Extrait:
Apprendre à jouer debout sur une table
Lorsqu'elle entre à l'ENSATT, École nationale supérieure des Arts et Techniques du Théâtre, Marie-Sophie Ferdane rencontre Nada Strancar avec qui elle apprend le jeu. C'est avant tout de son regard bienveillant dont elle se souvient :
"C'était une femme qui regardait des jeunes femmes. À l'époque, déjà, son regard tranchait avec ceux qu'on avait pu croiser. […] Elle nous regardait avec une forme d'amour, ce n'est sûrement pas le bon mot, mais elle voulait nous rendre fortes, puissantes. Elle n'était pas cassante, elle était très exigeante, elle nous regardait vraiment. Elle regardait notre corps, elle écoutait notre voix. J'étais très grande, et j'étais toujours assise dans les scènes ou un peu courbée. Elle m'a dit : 'On ne voit que ça. Alors arrête, mets-toi debout, puis la semaine prochaine apporte des talons, et puis tiens monte sur une chaise, et puis tiens monte sur une table.' Elle m'a fait jouer un an sur la table. En disant : 'Il faut te connaître, si tu ne te connais pas, tu te caches.' C'était cette espèce de lucidité en nous demandant d'être responsables. Il faut au moins essayer de se connaître un peu pour pouvoir prétendre faire passer des textes."
Autre enseignement qu'elle conservera pendant tout son parcours au théâtre, le travail obsessionnel de l'œuvre d'un auteur avant le début des répétitions.

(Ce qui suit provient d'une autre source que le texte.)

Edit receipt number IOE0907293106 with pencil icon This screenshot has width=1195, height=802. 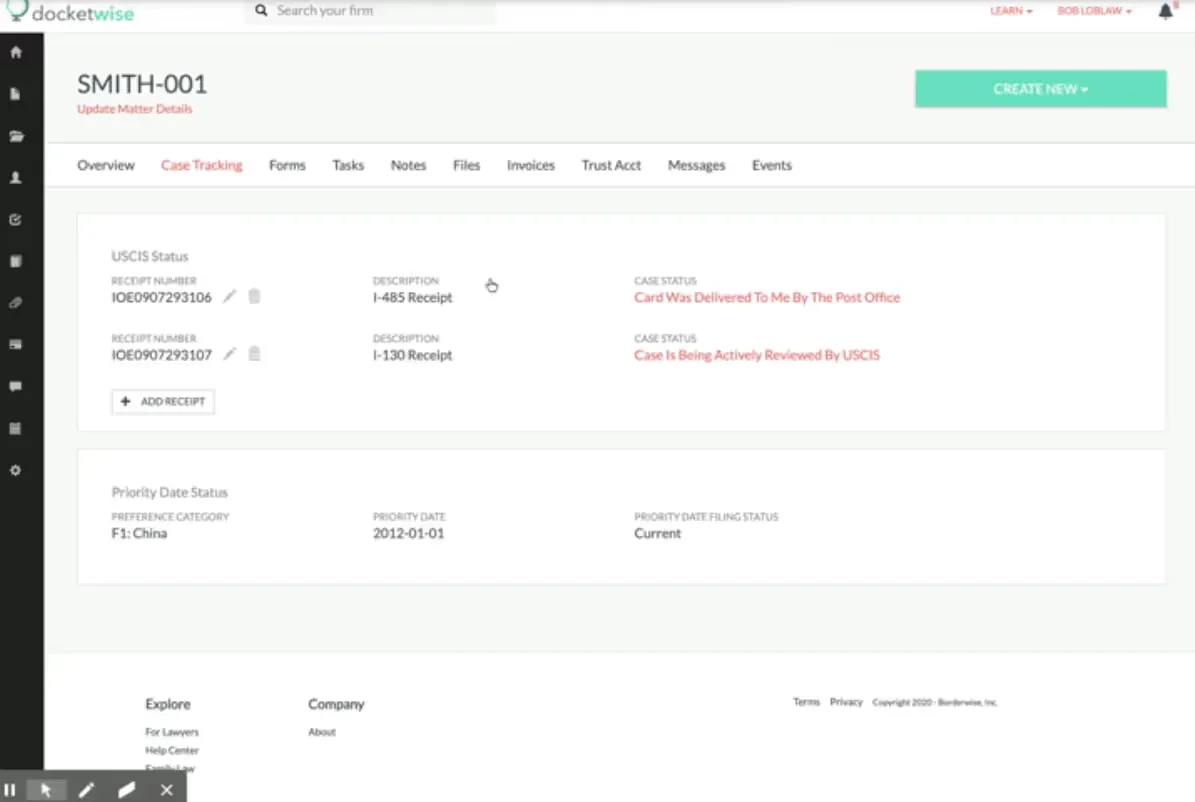point(229,296)
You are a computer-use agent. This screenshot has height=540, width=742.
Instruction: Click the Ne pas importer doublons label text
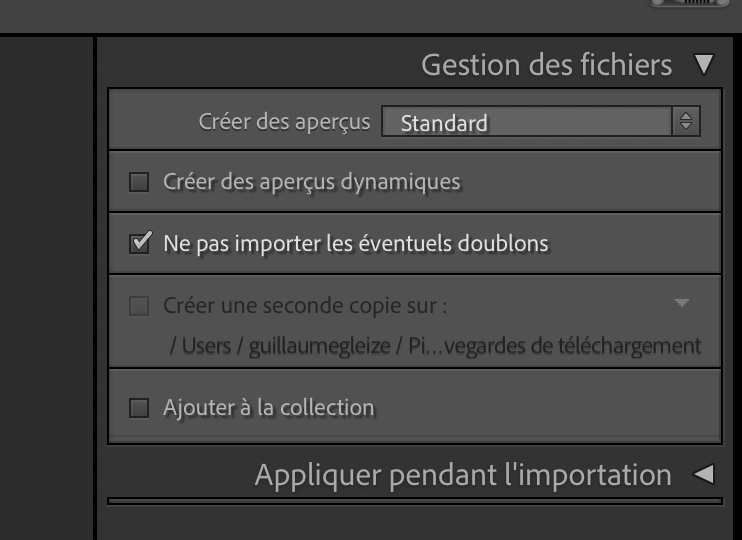coord(355,243)
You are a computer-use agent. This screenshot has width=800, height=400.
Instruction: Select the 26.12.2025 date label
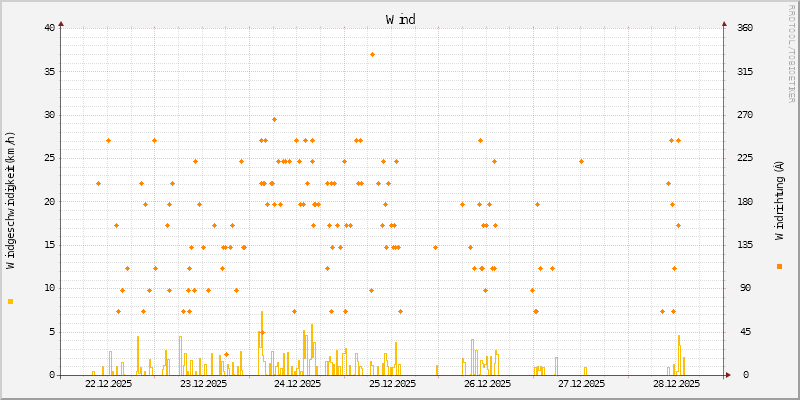click(x=486, y=384)
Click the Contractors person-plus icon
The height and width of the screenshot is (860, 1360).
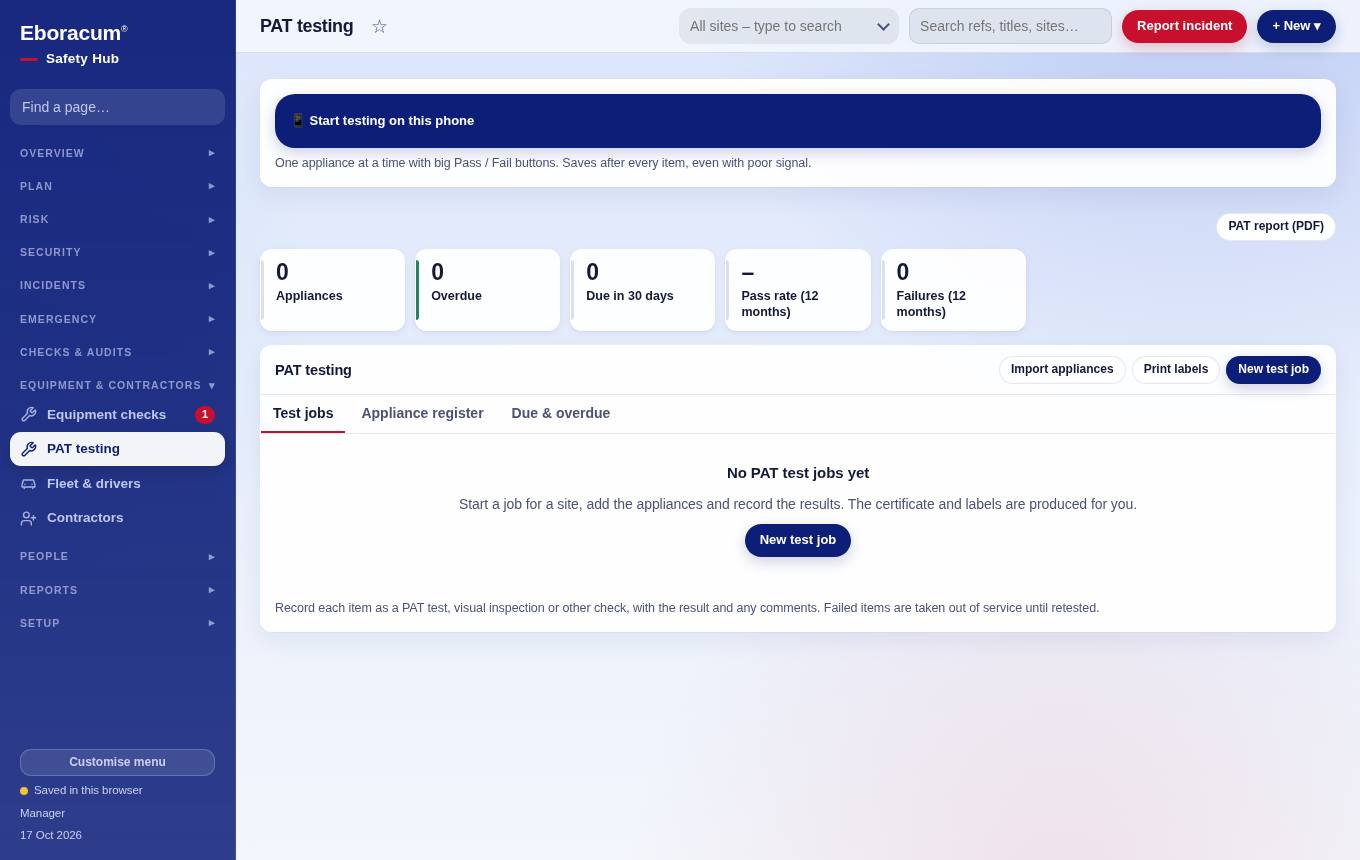tap(29, 518)
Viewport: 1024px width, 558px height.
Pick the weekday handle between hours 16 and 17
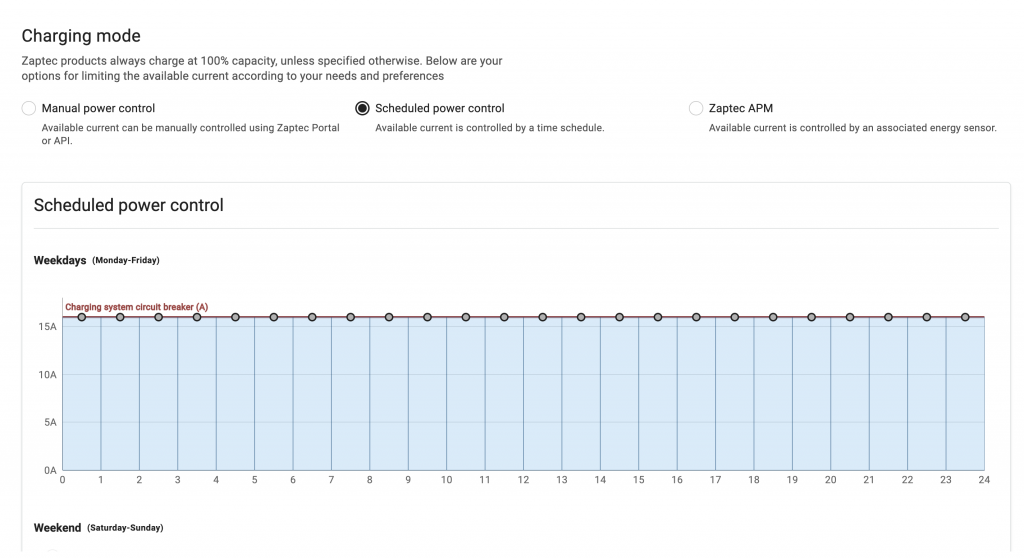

"Il y a un autre mot qu'elle disait toujours, elle disait, il faut être obsessionnel. On avait travaillé Marivaux, elle arrivait avec les œuvres complètes de Marivaux, plus tout ce qui avait été écrit sur Marivaux, plus elle nous encourageait à avoir toutes les versions de Marivaux. Et je continue, moi, cette pratique. Elle dit, vous plongez dans un monde, il faut avoir tout mangé pour arriver le premier jour de répétition avec mille propositions à la seconde que vous allez ensuite dégraisser avec les gens en présence."